Another reason to partner with LGBTQ+ community organizations is to expand capacity. The New York City Department of Health and Mental Hygiene is one of the largest and best-funded health departments in the country, and even it is difficulty reacting quickly and vigorously to the monkeypox epidemic.

“Covid has overwhelmed many public health departments, and they could use help, frankly, from LGBTQ and HIV/AIDS organizations” to control monkeypox, Gonsalves said.

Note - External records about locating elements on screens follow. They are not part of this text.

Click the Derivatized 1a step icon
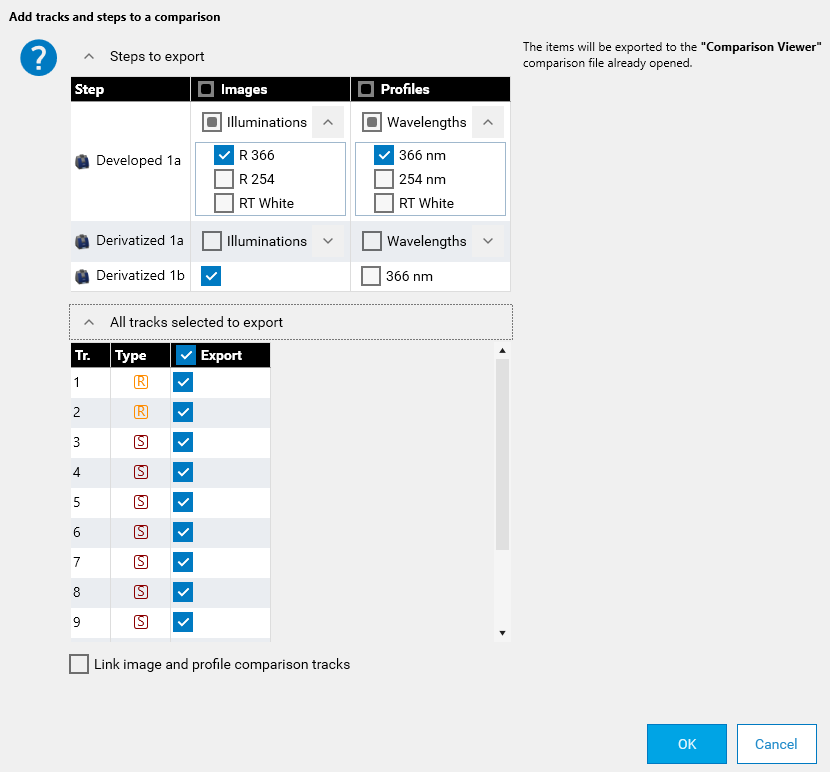This screenshot has height=772, width=830. (x=83, y=241)
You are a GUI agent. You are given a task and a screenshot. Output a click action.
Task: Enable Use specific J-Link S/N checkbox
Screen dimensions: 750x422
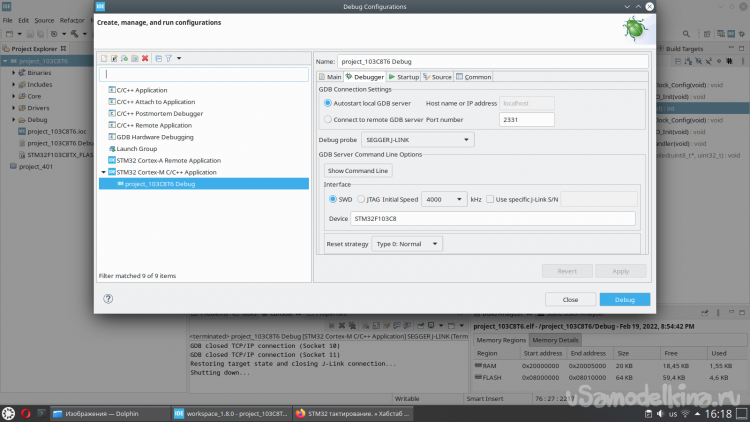[490, 199]
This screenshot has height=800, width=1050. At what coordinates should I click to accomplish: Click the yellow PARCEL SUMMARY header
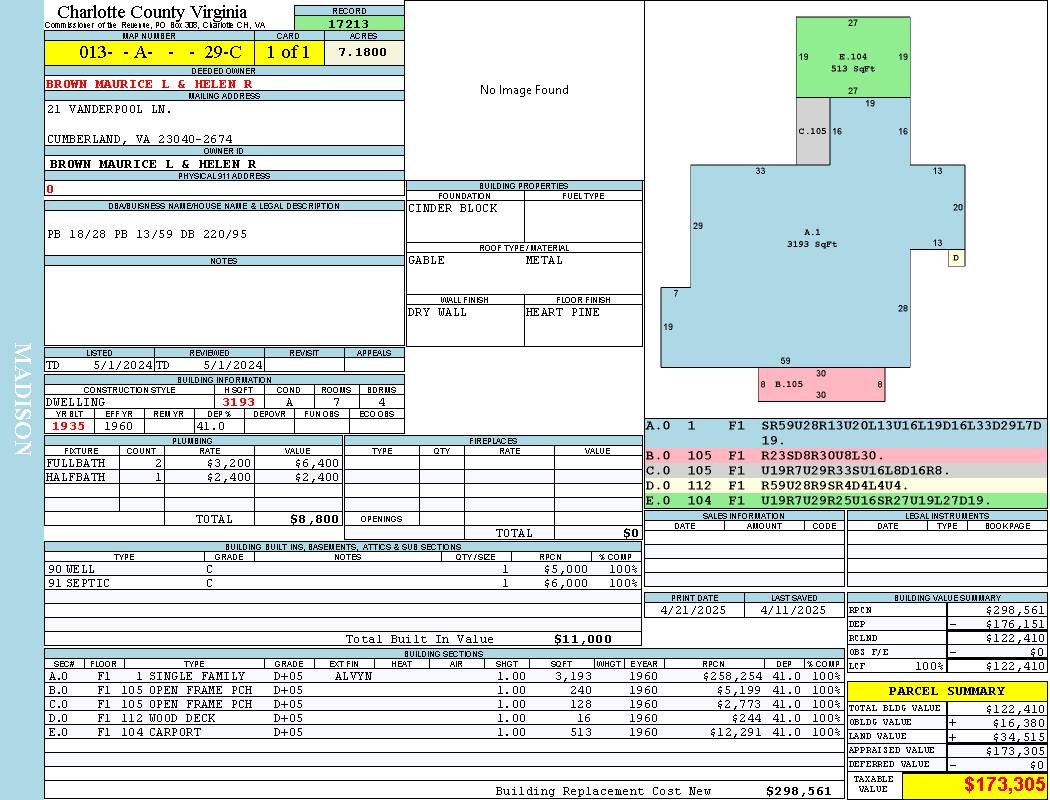[x=946, y=691]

But even as public health officials try to control the transmission of monkeypox among gay and bisexual men and trans women in this country, it is important to remember that monkeypox is spreading in West Africa and center for years. Not all of these transmissions occurred among men who have sex with men. Monkeypox control strategies will need to be informed by local epidemiology. Social and gender mapping will be even more critical but difficult in countries like Nigeria, where gay sex is illegal. Unfortunately, the wealthiest countries are already hoarding the supply of monkeypox vaccines as they have for covid vaccines. If access to the monkeypox vaccine remains inequitable, all countries will be vulnerable to resurgences in the future.




This article was taken from khn.org courtesy of the Henry J. Kaiser Family Foundation. Kaiser Health News, an editorially independent news service, is a program of the Kaiser Family Foundation, a nonpartisan health policy research organization not affiliated with Kaiser Permanente.